Daniel queria ruptura com era FHC
FÁBIO ZANINI
DA REPORTAGEM LOCAL
Na manhã da última quarta-feira, dois dias e meio antes de ser sequestrado, o prefeito de Santo
André, Celso Daniel, assassinado
na madrugada de ontem, defendeu a "ruptura" com o atual modelo econômico, em entrevista
exclusiva à Folha.
Inédita, a entrevista faria parte
de reportagem sobre as propostas
econômicas dos candidatos à sucessão do presidente Fernando
Henrique Cardoso.
"Nossa proposta não é de correção de rota. Não é possível equacionar os problemas brasileiros
sem uma ruptura com o conjunto
do modelo de desenvolvimento
que foi implantado na década de
90, particularmente durante os
governos FHC", disse Daniel.

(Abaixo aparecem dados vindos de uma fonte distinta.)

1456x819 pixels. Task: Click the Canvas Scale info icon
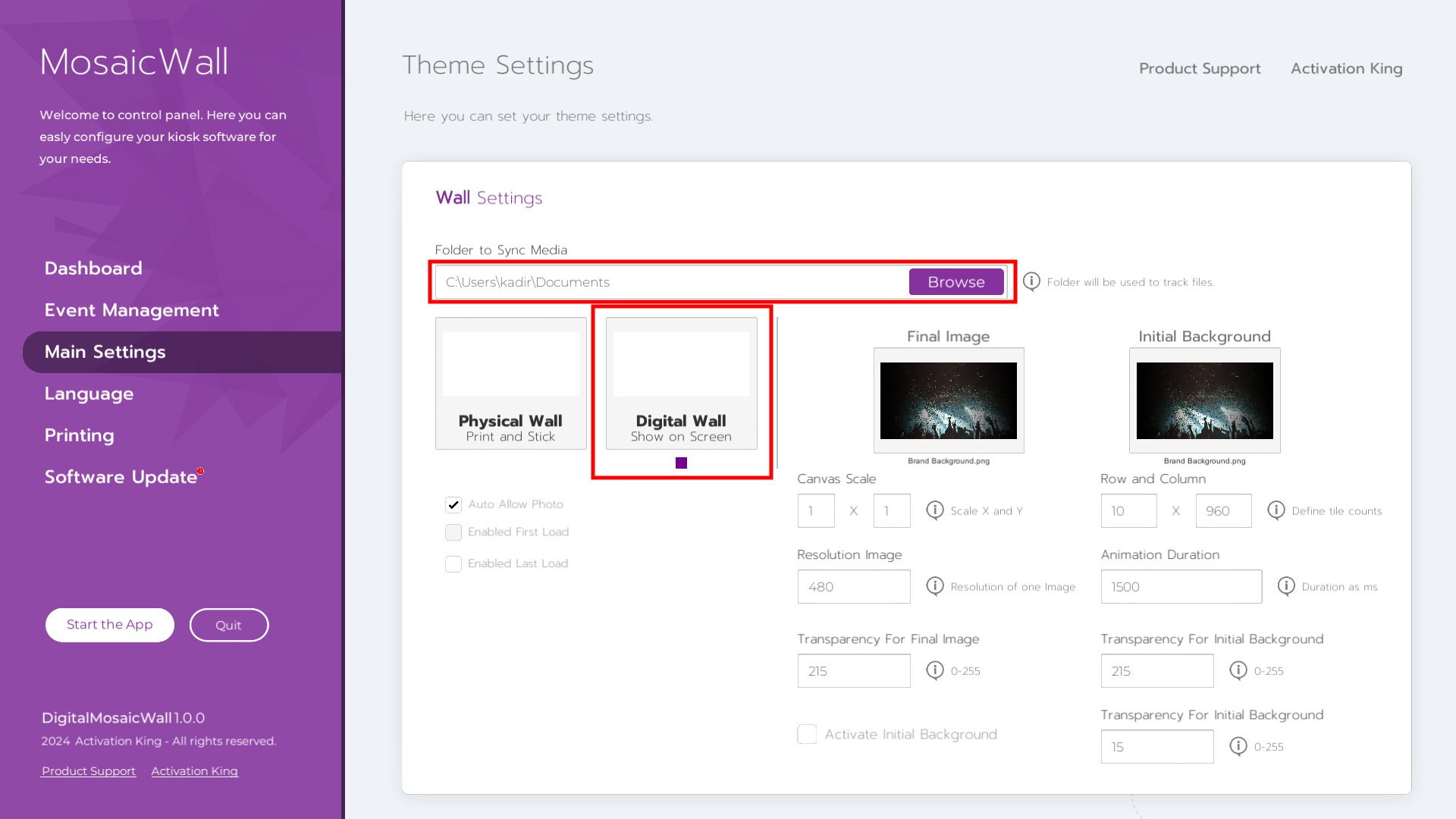(935, 510)
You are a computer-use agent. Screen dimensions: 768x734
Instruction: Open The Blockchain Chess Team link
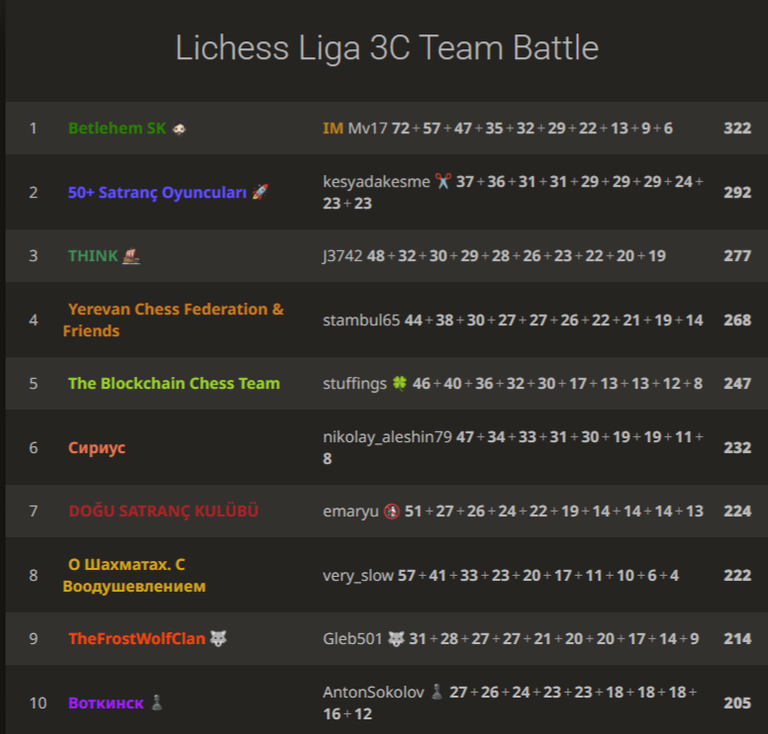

A
redução da dependência externa
do país, segundo o prefeito, seria
o "ponto de partida" do processo.
Então coordenador do programa de governo do PT à Presidência da República, Daniel conversou por telefone com a reportagem durante cerca de 25 minutos.
Bem-humorado, demonstrou
entusiasmo com o andamento do
projeto, ressaltando que já havia
três reuniões marcadas para discutir o assunto. Leia a seguir os
principais trechos da entrevista:
Folha - Uma das características
do governo FHC foi o aumento da
vulnerabilidade externa. Que papel a redução desta dependência
terá na atual eleição?
Celso Daniel - Para nós, este problema da dependência externa foi
uma marca da ação do Estado e
da política econômica durante a
década de 90. Efetivamente, isso
foi radicalizado nos dois governos
de FHC, tendo começado antes
ainda, durante o governo Collor.
Isso porque essa vulnerabilidade
externa esteve baseada no processo de abertura indiscriminada comercial e financeira, articulado isso, evidentemente, a uma taxa de
juros elevada para atrair capital
especulativo. Por outro lado, à
forma como se deu também o
processo de privatizações. Houve
um aprofundamento e não uma
correção de rumo, que seria fundamental já desde o início da década de 90. Por isso, a nossa proposta não é uma proposta de correção de rota. É de ruptura com o
conjunto do modelo.
Folha - Como assim?
Daniel - Não é correção de rota,
não é possível equacionar os problemas brasileiros sem uma ruptura com o conjunto do modelo
de desenvolvimento que foi implantado na década de 90 e particularmente durante os governos
FHC. É preciso readequar completamente o balanço de pagamentos, pois isso significa readequar a forma como se organiza a
produção aqui no Brasil. Toda a
estrutura produtiva.
Folha - Qual o ponto de partida
para mudar o modelo econômico,
reduzir a vulnerabilidade externa,
o sr. diria?
Daniel - Eu diria que nós temos
alguns pontos de partida simultâneos. A distribuição de renda tem
de estar internalizada neste modelo. Precisamos de um superávit
muito maior no balanço comercial e redução no déficit de serviços, particularmente no que se refere aos serviços reais, como fretes
e turismo.
Folha - Como se faz isso?
Daniel - Em primeiro lugar, redirecionando o crescimento econômico baseando na produção de
bens de consumo de massa: construção civil, alimentos, têxteis,
móveis. Eles incorporam um coeficiente de importações menor do
que a média da economia brasileira, reduzindo em parte a vulnerabilidade. Por outro lado, levando
em conta que a retomada do crescimento econômico vai aumentar
a demanda por bens mais sofisticados, teremos de garantir que a
produção nacional de bens que
hoje são importados possa ser levada a efeito, reduzindo importações e criando capacidade produtiva e condições de competitividade para aumentar as exportações.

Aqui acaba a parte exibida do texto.